_SUPPLIED MATERIAL_:

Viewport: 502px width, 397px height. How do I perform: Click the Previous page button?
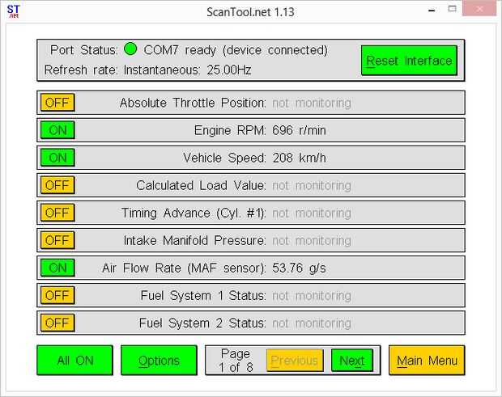(295, 361)
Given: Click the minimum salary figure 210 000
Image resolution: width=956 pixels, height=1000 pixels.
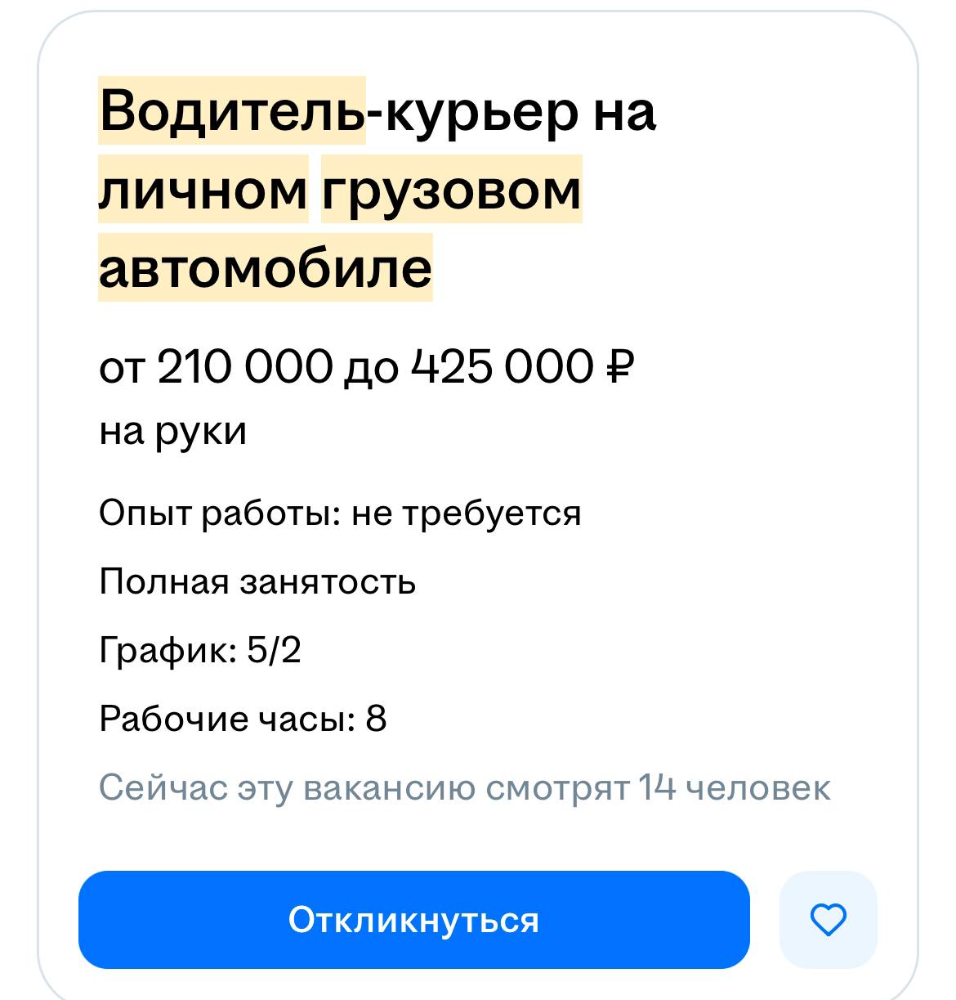Looking at the screenshot, I should pyautogui.click(x=245, y=366).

_PROBLEM DETAILS_:
Nothing but the records above, retyped exactly and stripped of images, should appear in the answer.

_TASK RESPONSE_:
Viewport: 502px width, 397px height. How do I perform: Click the Previous page button?
(295, 361)
Given: Click the minimum salary figure 210 000
Image resolution: width=956 pixels, height=1000 pixels.
Looking at the screenshot, I should pyautogui.click(x=245, y=366).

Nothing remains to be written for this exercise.